L’emiro del Qatar ha comprato la Costa Smeralda. Ora, dicono, vuole investire nel Sud dell’isola. Il Qatar è per Amnesty International uno Stato nel quale i diritti civili sono limitati, soprattutto quelli delle donne e degli immigrati. Ma la costante compiacente sarda non è interessata a queste quisquilie. La costante compiacente sarda è abbagliata dalla solita promessa di una pioggia d’oro e onori sull’isola in liquidazione.

Comprano e consumano l’unica ricchezza che possediamo. Comprano il Paesaggio, e noi con esso. Ma non compra solo l’emiro. Arbus, Teulada, la Marmilla, tutto è in vendita. L’Isola si vende e venera – come accade agli sventurati – chi la compra. A capo chino chiede almeno di poter guardare lo sfarzo da lontano. E noi capiremo troppo tardi che un popolo privato del Paesaggio non è più neppure un popolo.
Il Presidente della nostra Regione ha incontrato in un “summit segreto” l’emiro del Qatar. Il termine “summit” è ridicolo. Ma l’aggettivo “segreto” è oltraggioso.
Quale comunità sopporterebbe che il proprio rappresentante incontri “in segreto” un Capo di Stato per discutere alla chetichella del destino di tanti? I 2300 ettari inedificabili di Arzachena - parte del consorzio Costa Smeralda - diventerebbero edificabili se la Giunta sviluppista cancellasse le regole del Piano Paesaggistico. Questo è l’argomento neppure tanto segreto. Indebolire il Piano e poi costruire, costruire, costruire.
A Cagliari, invece, approda il sultano dell’Oman e andremo a contemplare l’irriguardosa ricchezza di un altro monarca assoluto, possibile compratore di porzioni di Sardegna. Una giornalista poco resistenziale lo descrive: “Sguardo profondo, ama le donne, così come i fiori e i cavalli”. E immaginiamo che non si confonda mai. Il sultano elargisce qualche milione di euro alle città dove ormeggia e noi, a causa della nostra costante compiacente, tendiamo la mano. Ci sarà un incontro al vertice anche con lo sceicco. Stanno sempre in vetta.
Nel frattempo, in pianura l’aria è pesante e alcuni regnanti locali – a breve senza regno – parlano di sovranità, di orgoglio sardo (che si dovrebbe chiamare in altro modo), di lingua sarda (concessa come trastullo, tanto non disturba gli affari) e di Sardegna indipendente proprio mentre la vendono. E viene dolorosamente da chiedersi se scozzesi, islandesi, catalani e corsi sopporterebbero un Presidente che contratta la sorte dell’Isola in un colloquio segreto. No, scozzesi,islandesi, catalani, evocati in modo martellante e antistorico dagli indipendentisti sardi, non ammetterebbero l’anacronistico comportamento di chi organizza vertici come titolare di un feudo. Altro che sovranità, indipendenza e autodeterminazione. I sovranisti sardi cercano sovrani.
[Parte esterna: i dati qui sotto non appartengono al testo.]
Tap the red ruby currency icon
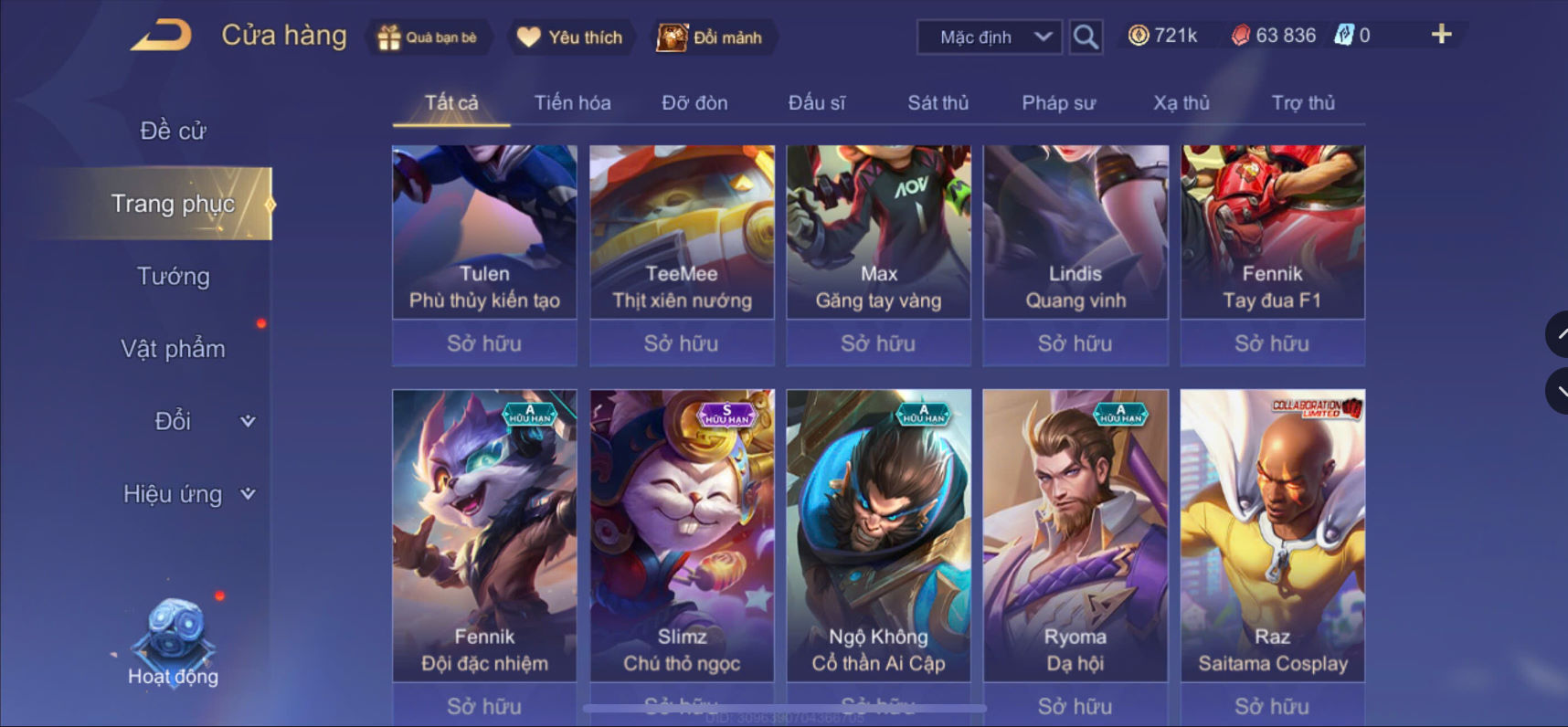point(1240,36)
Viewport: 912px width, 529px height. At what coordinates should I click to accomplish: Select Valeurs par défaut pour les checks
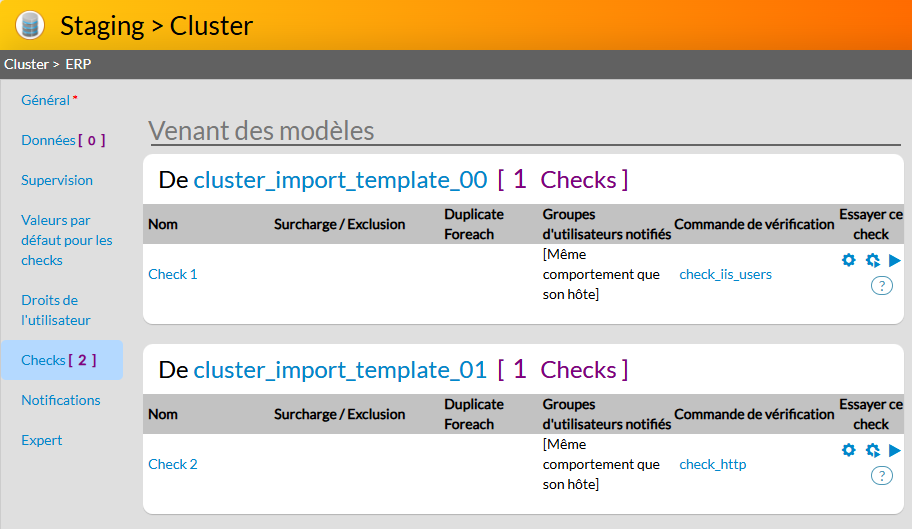(x=66, y=240)
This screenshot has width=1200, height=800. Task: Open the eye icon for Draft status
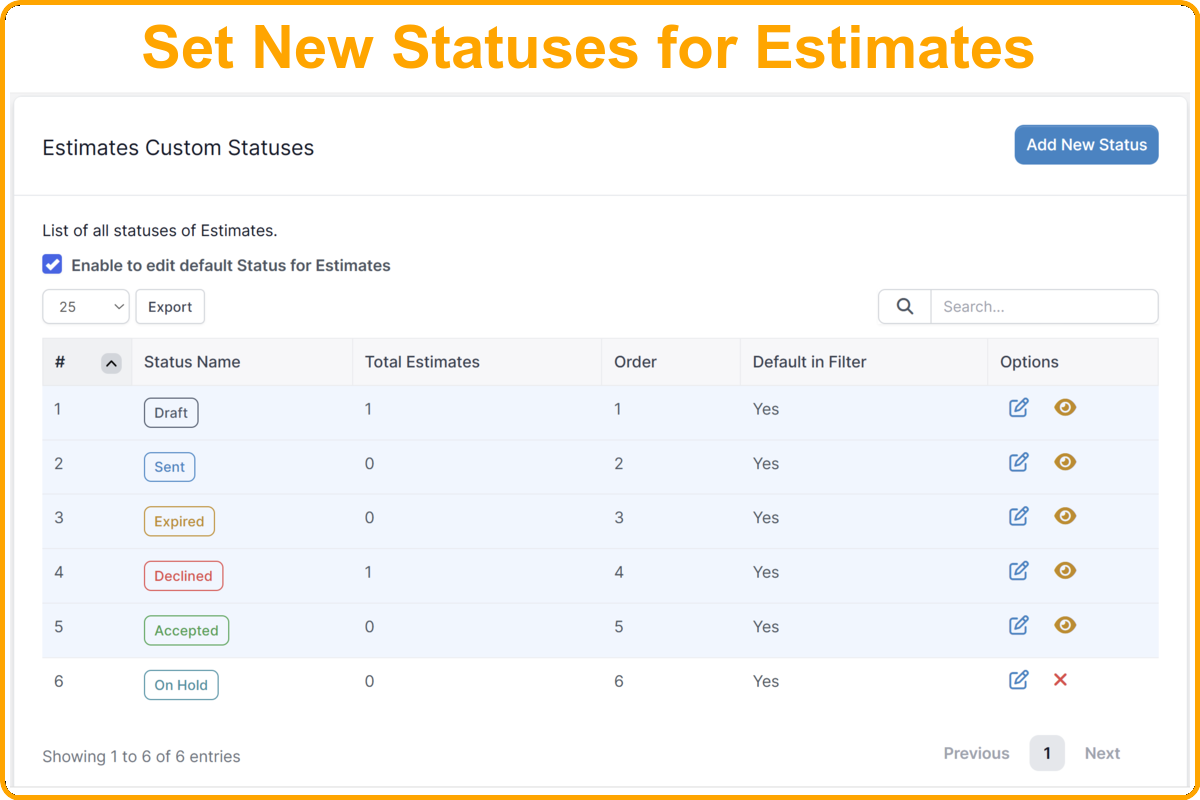(x=1065, y=408)
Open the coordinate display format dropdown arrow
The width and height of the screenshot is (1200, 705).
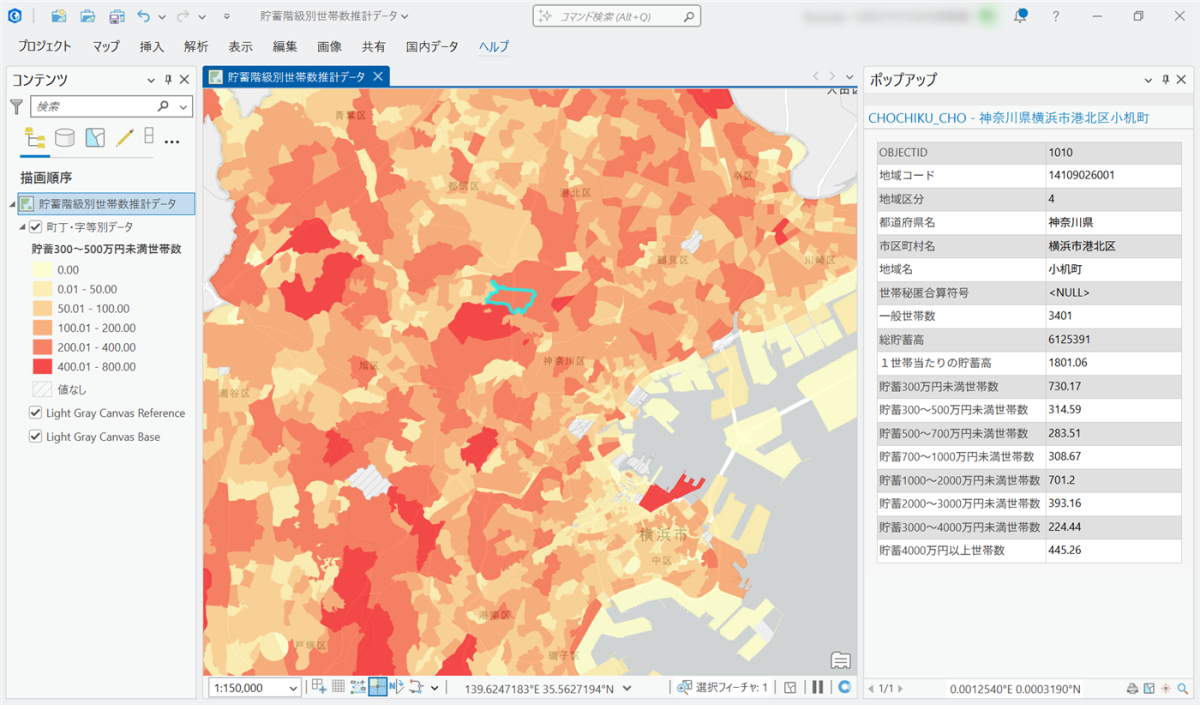click(x=627, y=688)
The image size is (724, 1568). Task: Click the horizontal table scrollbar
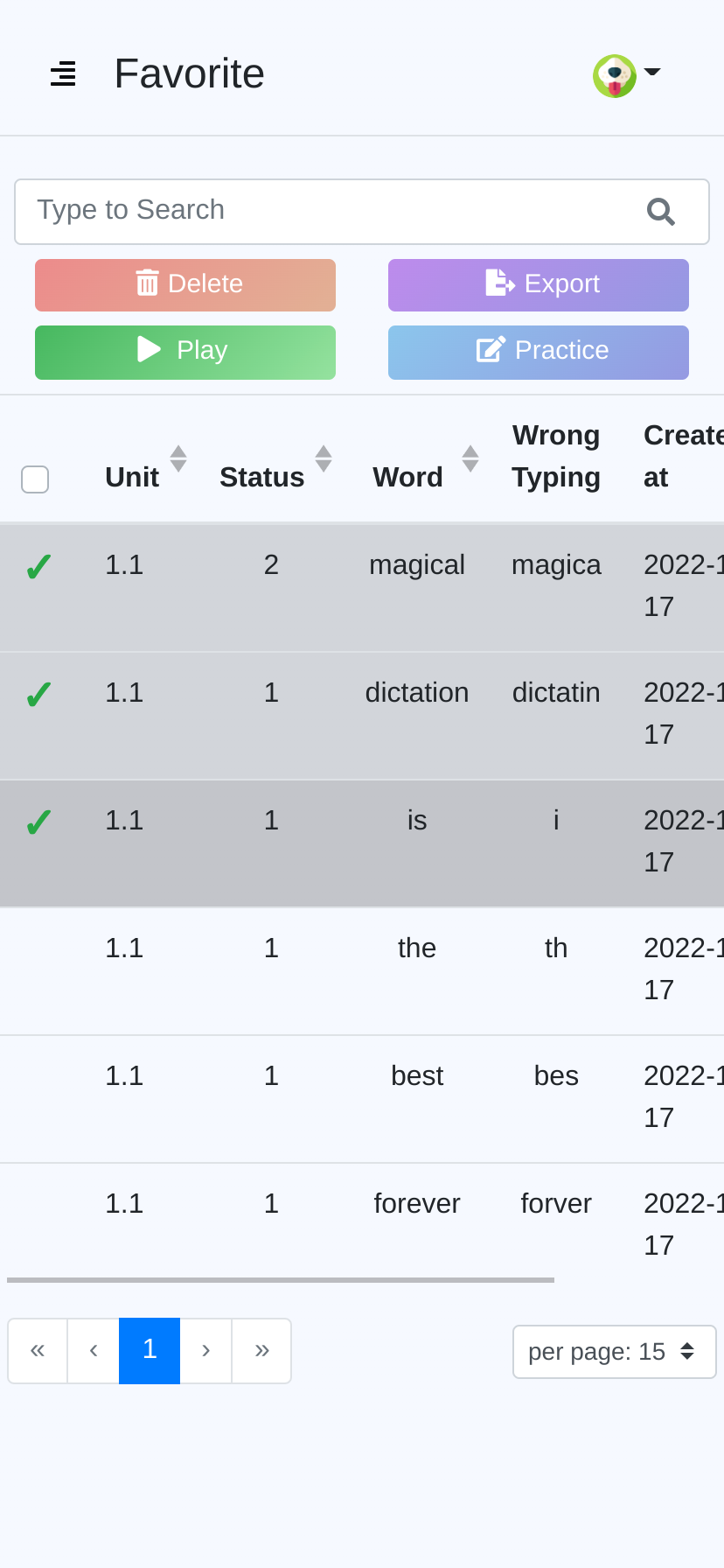[x=281, y=1280]
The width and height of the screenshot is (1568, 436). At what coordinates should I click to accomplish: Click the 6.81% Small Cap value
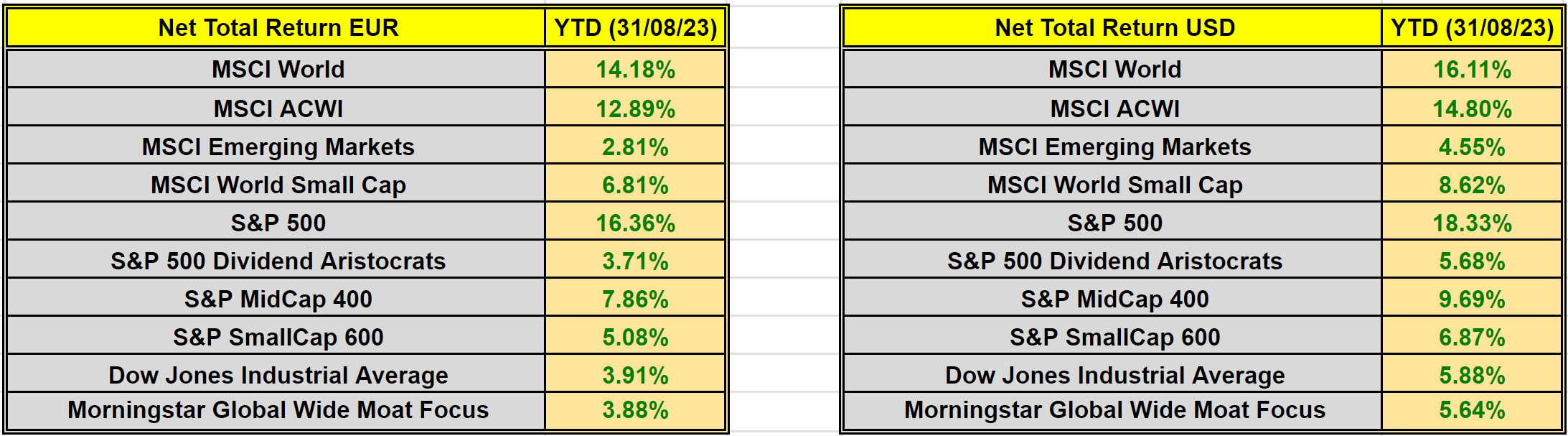(636, 185)
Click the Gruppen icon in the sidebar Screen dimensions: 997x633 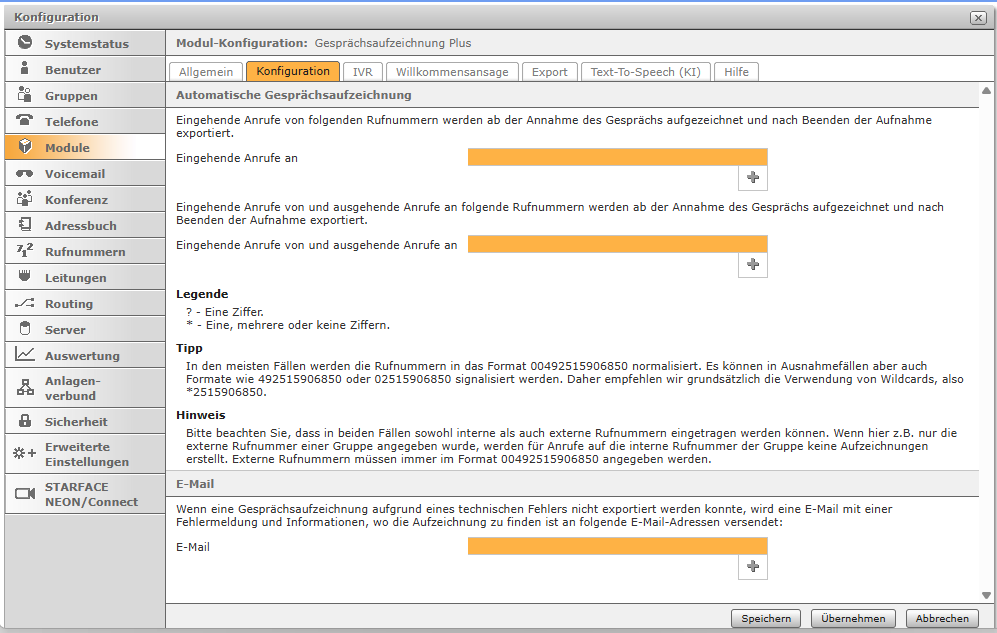point(25,95)
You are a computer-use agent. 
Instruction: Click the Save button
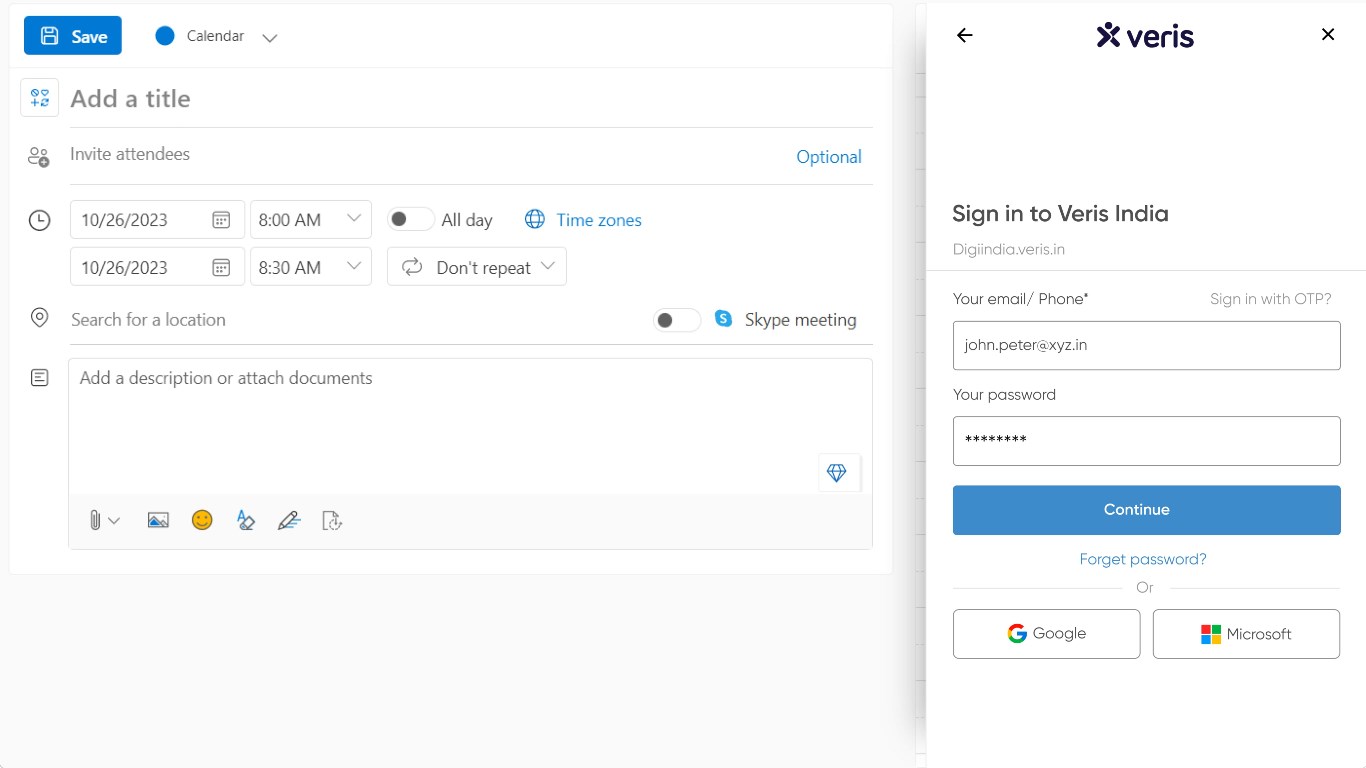[x=73, y=36]
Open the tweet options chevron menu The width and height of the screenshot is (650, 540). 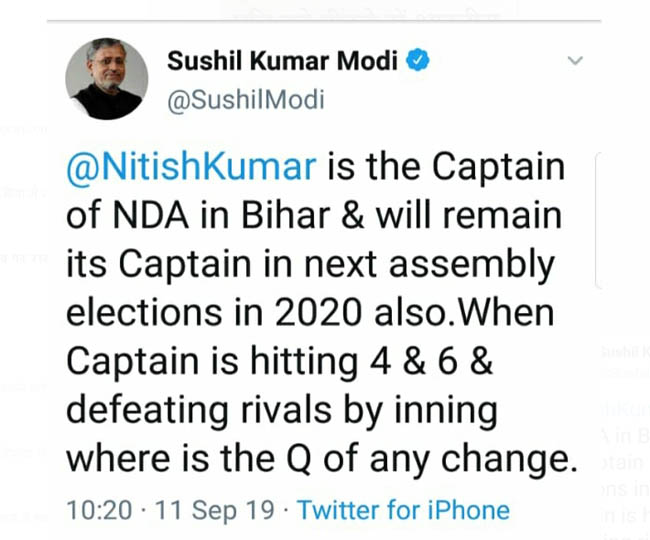(x=575, y=61)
Non una parola sulle alternative vere al crepuscolo industriale, sull’agricoltura e la sua ripresa, su un plausibile governo del turismo che sino a oggi è stato un travestimento dell’edilizia. Non una parola su un realistico modello di vita. Solo il cupo desiderio di consegnarci, spogli di ogni responsabilità, ad altri. Una comunità in cerca di affidamento.
Ma la modifica compiacente del Piano passerà dritta dalla Giunta che la concepirà al Tribunale che la boccerà perché la tutela dei nostri beni non può essere allentata ma solo, casomai, rafforzata. Quando si è raggiunto un livello di protezione dei luoghi nessun summit, vertice o Giunta lo può attenuare, specie se agisce in nome degli affari di pochi e non in nome della comunità che con un referendum ha dimostrato di considerare il Piano Paesaggistico una conquista primaria. Un rarissimo guizzo d’orgoglio.